Cette femme de 82 ans consultait pour des lésions cutanées ascendantes du bras droit, progressant depuis plusieurs semaines. Elle avait un mode de vie rural et cultivait ses champs en Nouvelle-Calédonie. L’examen clinique notait une lésion distale ulcérée et bourgeonnante, indurée, non inflammatoire, de 1 cm de diamètre, associée à de multiples nodules sous-cutanés d’âges différents, suivant un trajet ascendant (figure). Certains commençaient à desquamer et à s’ulcérer. La culture, sur gélose de Sabouraud, d’un prélèvement effectué sur la lésion distale, a montré un aspect typique de Sporothrix schenckii. Un traitement par itraconazole 200 mg/j (Sporanox) a entraîné la disparition des lésions en 6 mois.
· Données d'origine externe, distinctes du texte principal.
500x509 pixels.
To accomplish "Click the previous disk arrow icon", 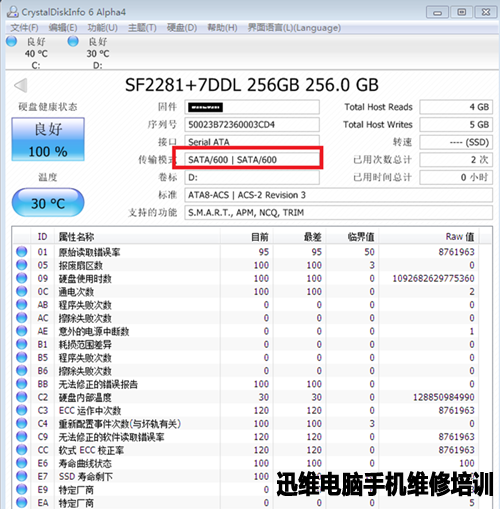I will [21, 85].
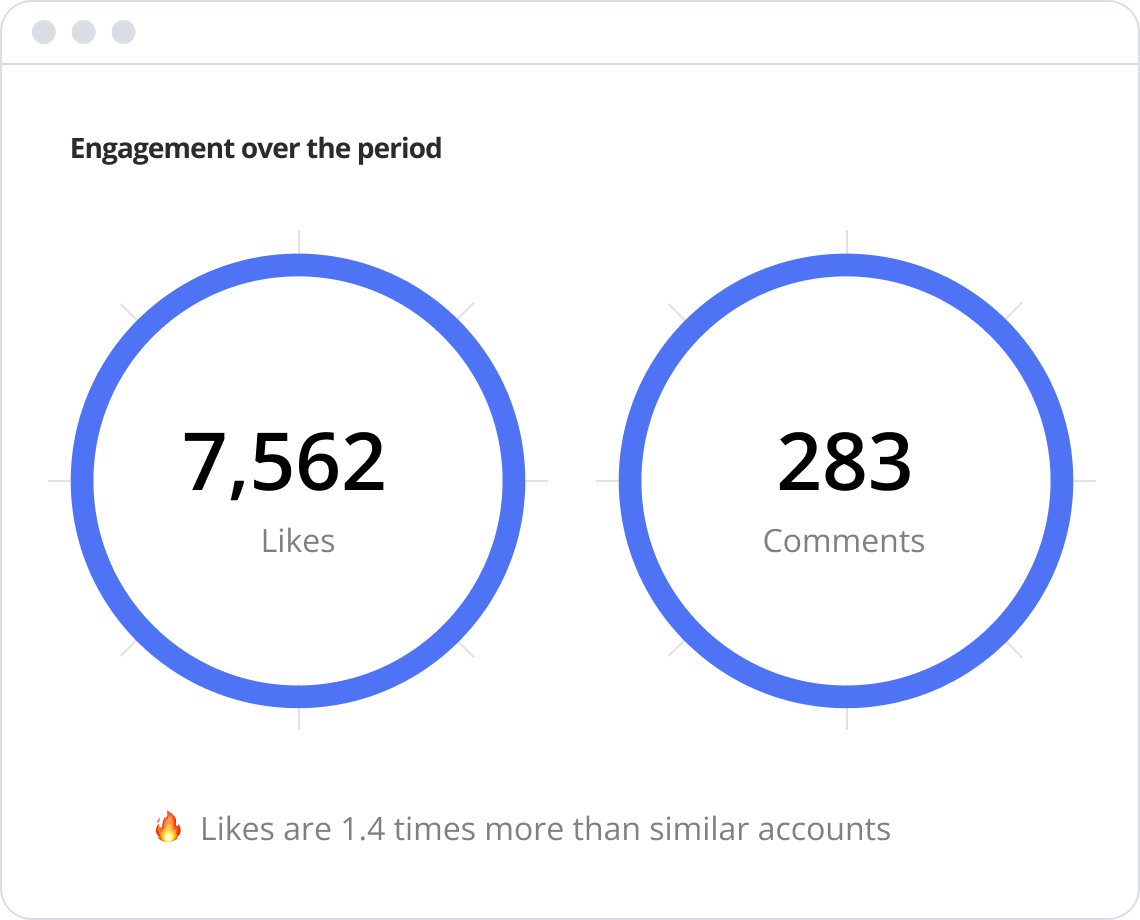1140x920 pixels.
Task: Click the middle gray window dot
Action: point(84,32)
La sporotrichose (maladie de Beurmann et Gougerot) est due à un champignon dimorphique du complexe Sporothrix schenckii.1-3 Ce champignon saprophyte du sol, des végétaux et de l’eau peut aussi être trouvé sur des animaux vecteurs (chats, chiens, rongeurs). La contamination se fait par voie cutanée le plus souvent, à la suite d’un traumatisme, mais également par griffure ou morsure animale. Cette affection fungique est ubiquitaire,2-4 mais son incidence est plus élevée dans les régions tropicales et subtropicales. La forme clinique la plus fréquente est cutanéo-­lymphatique, caractérisée par un chancre initial, volontiers situé au niveau des extrémités : nodule érythémateux, indolore, d’évolution ulcérante ou végétante, apparaissant environ 15 jours après l’inoculation. Des lésions similaires peuvent ensuite apparaître sous l’aspect de gommes érythématoviolacées, ascendantes selon un trajet lymphatique régional. Des formes cutanées disséminées et des formes systémiques sont ­décrites chez les patients immunodéprimés.3 Les diagnostics différentiels de la forme cutanéo-­lymphatique sont nombreux : mycobactérioses, lèpre tuber­culoïde, tularémie, leishmaniose nodulaire, mycose endémique…3, 5, 6 La mise en culture d’un prélèvement (cutané, pus, exsudat, squame, biopsie,…) permet de poser le diagnostic.1, 3, 5
Le traitement des formes cutanées fixes et cutanéo-lymphatiques repose sur l’itraconazole, poursuivi 15 à 30 jours après la disparition des lésions, soit 3 à 6 mois au total. Les formes systémiques graves nécessitent un traitement par amphotéricine B puis un relais par itraconazole après amélioration. La thermothérapie3, 5 semble également trouver sa place dans l’arsenal thérapeutique, en cas de contre-­indication de l’itraconazole, comme chez la femme enceinte ou allaitante.

Références

1. Bourée P, Dahane N, Ensaf A, Bisaro F. La sporotrichose: une mycose en ligne. Option/Bio 2015;26:17‑8.
2. Chakrabarti A, Bonifaz A, Gutierrez-Galhardo MC, Mochizuki T, Li S. Global epidemiology of sporotrichosis. Med Mycol 2015;53:3‑14.
3. Buot G, Develoux M, Hennequin C. Sporotrichose. EMC- Mal Infect août 2017;14(3):1-10 [Article 8-604-A-10].
4. Larsabal M, Gabriel F, Pajaniapadeatchy E, et al. Sporotrichose en France. Med Mal Infect 2018;48:298‑300.
5. Ramos-e-Silva M, Vasconcelos C, Carneiro S, Cestari T. Sporotrichosis. Clin Dermatol 2007;25:181‑7.
6. Magand F, Perrot JL, Cambazard F, Raberin MH, Labeille B. Sporotrichose cutanée autochtone française. Ann Dermatol Venereol 2009;136:273‑5.